EventBus as it is today grew out of discussions in T88459 and T114443. Much of the debate there was around the issue this RFC wants to address: to adapt EventLogging or to write something new. (In hindsight, it would have been difficult to write a NodeJS based service at the time, due to the lack of a functioning Kafka client (fyi node-rdkafka has been working great for us for the last year or so).) I was on the fence between these options, but was swayed by arguments for using an existing system, as were many others. We chose to implement the EventBus service in EventLogging. In doing so, we added code to make EventLogging understand how to use a new non-Mediawiki specific schema type (with no EventCapsule). This was done with the intention of hopefully one day unifying the analytics+Mediawiki schemas into a more generic event-schemas like conventions. If that EventLogging codebase unification work is to be done, this Stream Event Intake component would include that work.
However, I think we should take this moment to re-evaluate our decision to use the EventLogging codebase for event stream intake (especially since we want to expose this endpoint publicly), and consider implementing something more specific to the use cases described in T201068.
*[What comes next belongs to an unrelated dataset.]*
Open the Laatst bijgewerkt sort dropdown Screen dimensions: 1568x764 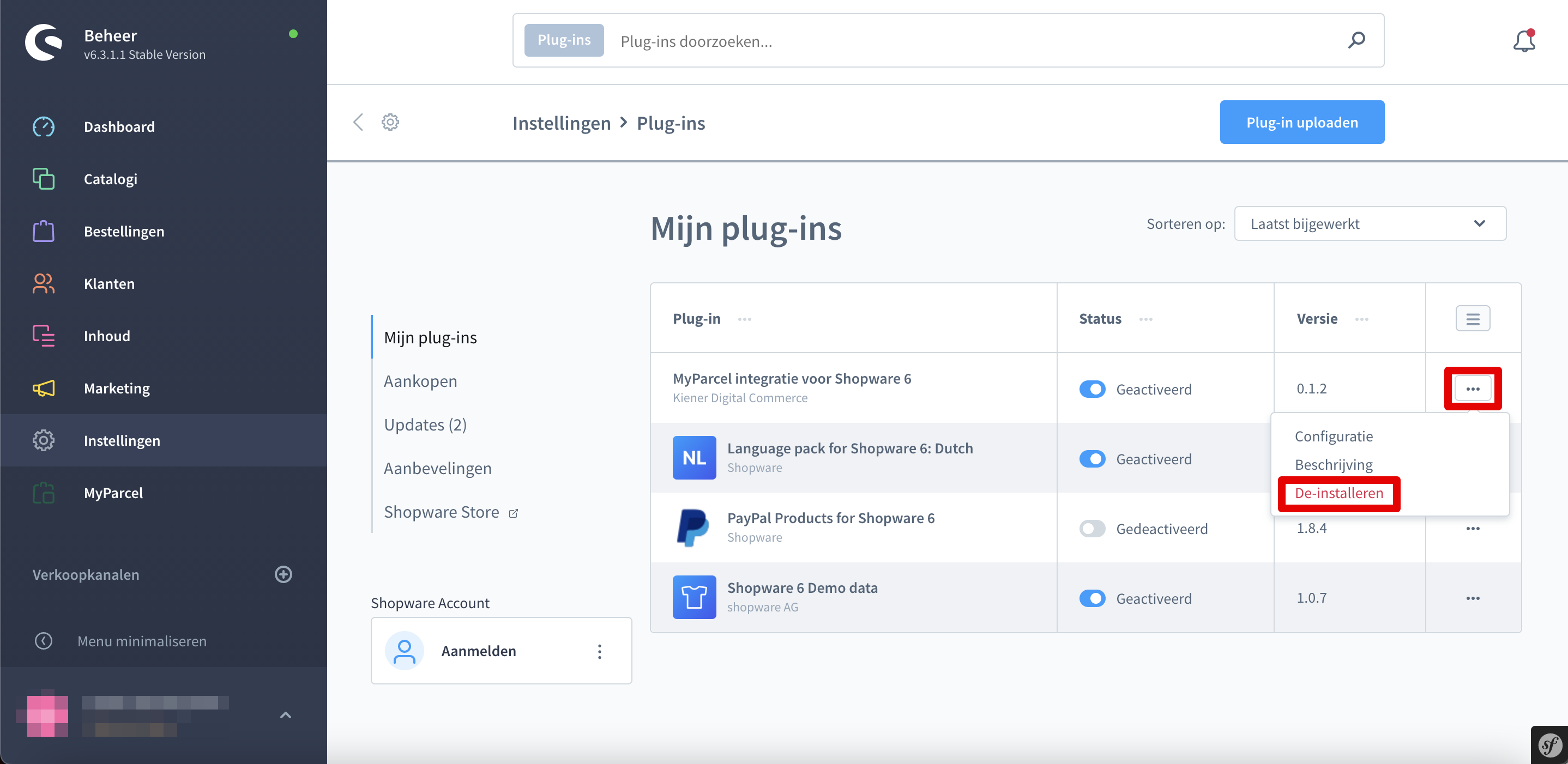coord(1369,223)
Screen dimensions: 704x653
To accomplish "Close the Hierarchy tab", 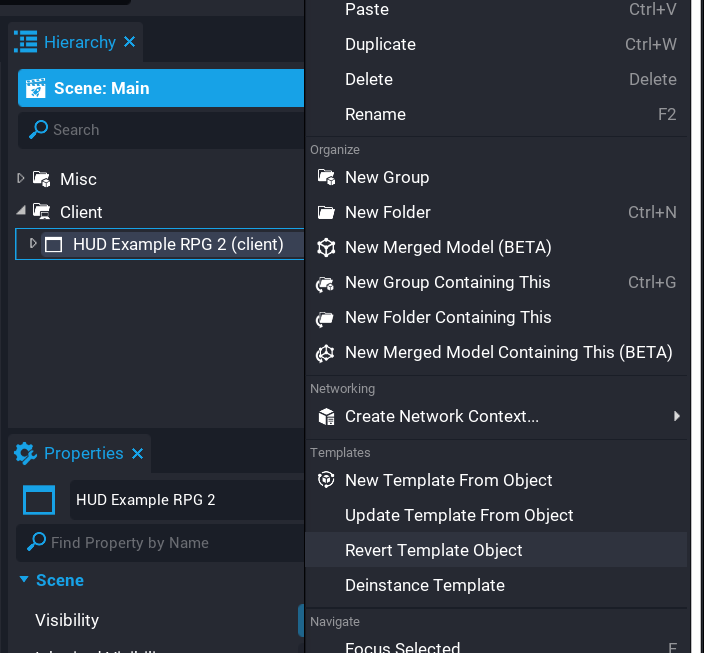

Many of the desired features are either already handled by the EventBus service (part of EventLogging python), or could be added to it. However, we should take this moment and use the RFC to decide if we want to do so, or if we should start again with something else, either leveraging service-template-node or adapting something else, like Confluent's Kafka REST Proxy.
This RFC should be used to decide if we want to continue with EventBus (and EventLogging python codebase), or to use something else.
Option 1: Continue to use EventLogging + EventBus service
To do this, I'd include the following work:
- Refactor EventLogging service.py code to support Python 3, latest Tornado, and review the async/coroutine handlers.
- Move topic/config mapping out of event-schemas repository, and make service.py support remote topic configuration (from the Stream Configuration service.
- Refactor some EventLogging internals to decouple the Mediawiki specific parts.
- Refactor some EventLogging internals to decouple the on wiki schema registry
- Solve this Kafka timeout + EventBus bug: T180017: Timeouts on event delivery to EventBus
- (possibly) add client authentication and authorization
Option 2: Write a new service service-template-node
In 2015, our service-template-node based production services were fewer, and we had zero NodeJS Kafka client usages deployed in production. In 2018, we have several more nodejs prod services, are moving towards deploying them in Kubernetes, and have at least 2 NodeJS production services using Kafka. Given this situation, I believe that implementing a new service would not be more work than the changes needed to EventLogging.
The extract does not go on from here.